At scale, building this continuous evaluation system can be a challenging task. There are several factors that contribute to making it difficult including getting access to production data, provisioning computational resources, standardizing the model evaluation process, and guaranteeing its reproducibility. With the intent to simplify and accelerate the entire process of defining and running ML evaluations, Vertex AI Model Evaluation enables you to iteratively assess and compare model performance at scale.
With Vertex AI Model Evaluation, you define a test dataset, a model, and an evaluation configuration as inputs and it will return model performance metrics whether you are training your model using your notebook, running a training job, or an ML pipeline on Vertex AI.
Vertex AI Model Evaluation is integrated with the following products:
- Vertex AI Model Registry which provides a new view to get access to different evaluation jobs and the resulting metrics they produce after the model training job completes.
- Model Builder SDK which introduces a new evaluate method to get classification, regression, and forecasting metrics for a model trained locally.
- Managed Pipelines with a new evaluation component to generate and visualize metrics results within the Vertex AI Pipelines Console.
Now that you know the new features of Vertex AI Model Evaluation, let’s see how you can leverage them to improve your model quality at scale.

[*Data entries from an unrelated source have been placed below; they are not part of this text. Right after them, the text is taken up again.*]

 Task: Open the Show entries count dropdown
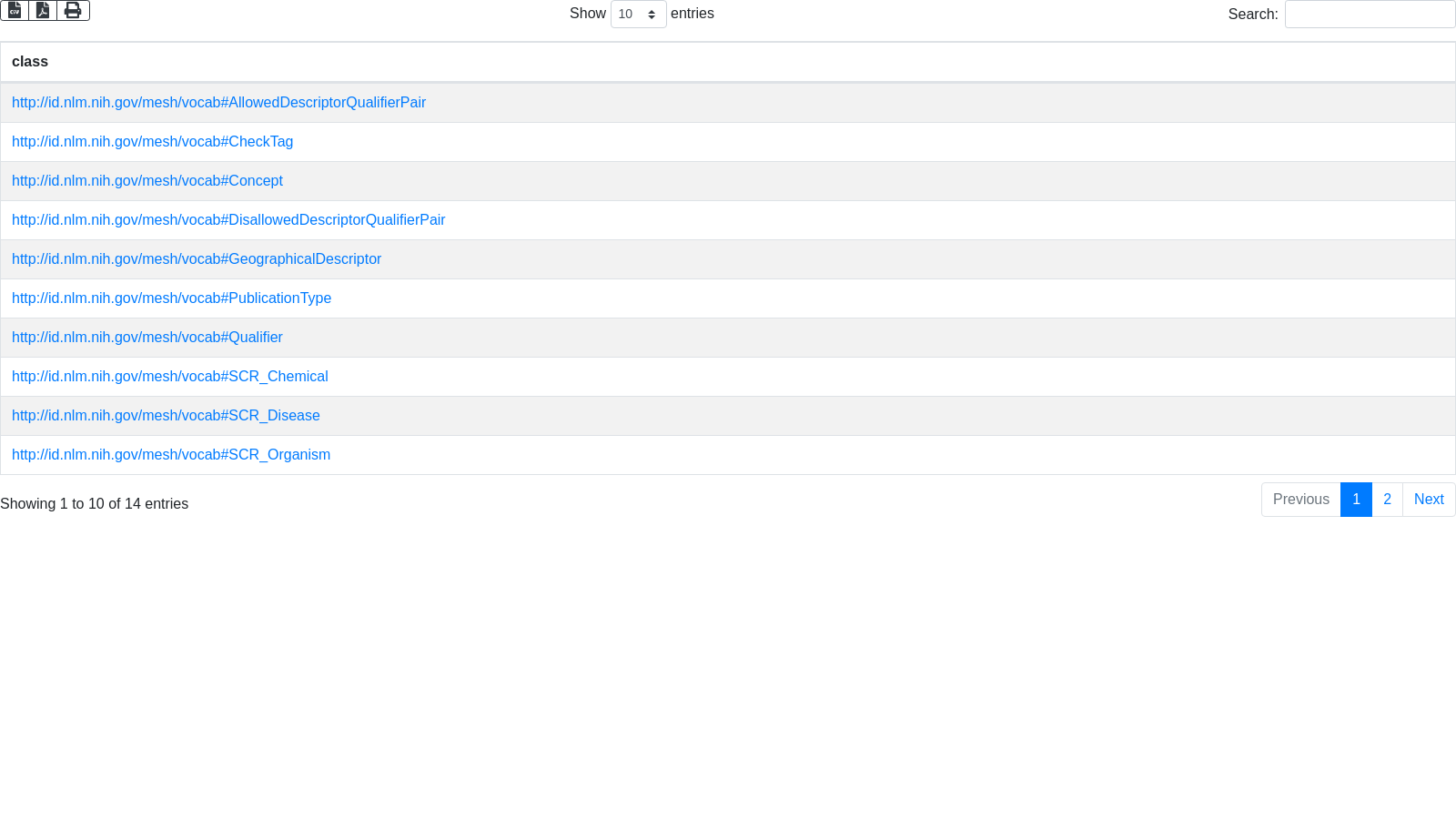coord(638,15)
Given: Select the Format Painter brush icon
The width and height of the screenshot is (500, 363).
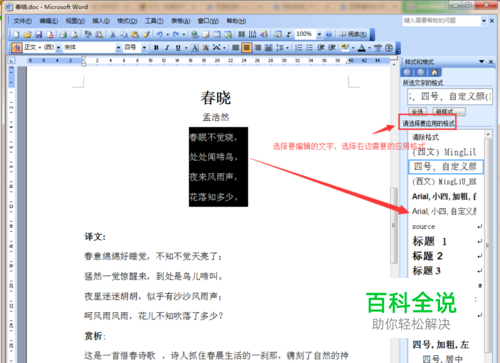Looking at the screenshot, I should tap(146, 34).
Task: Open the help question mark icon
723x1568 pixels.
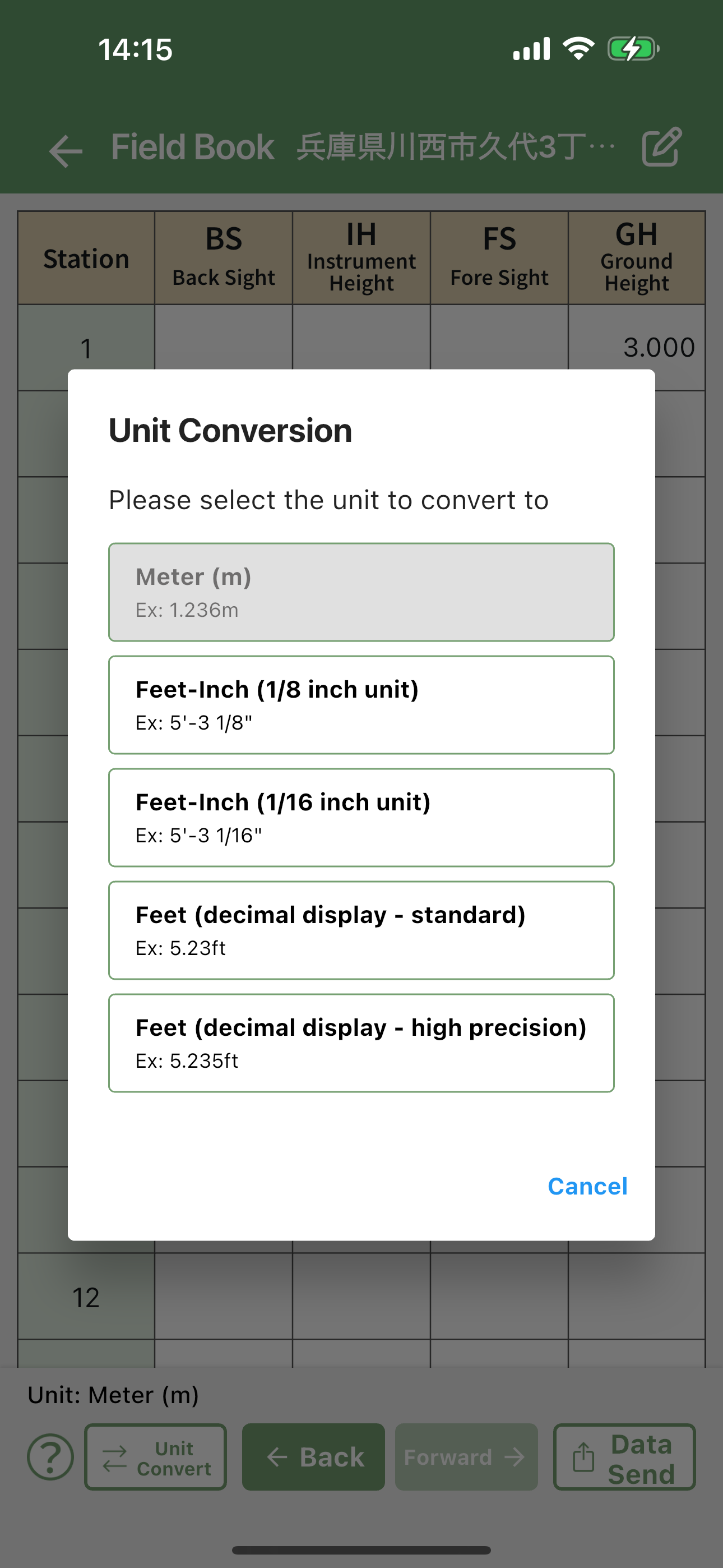Action: (x=50, y=1456)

Evaluate performances of different models in Vertex AI Model Registry
As the decision maker who has to promote the model to production, you need to govern the model launching process.
To release the model, you need to easily retrieve, visualize, and compare the offline and online performance and explainability metrics of the trained models.
Thanks to the integration between Vertex AI Model Registry and Vertex AI Model evaluation, you can now view all historical evaluations of each model (BQML, AutoML and custom models). For each model version, the Vertex AI Model Registry console shows classification, regression, and forecasting metrics depending on the type of model.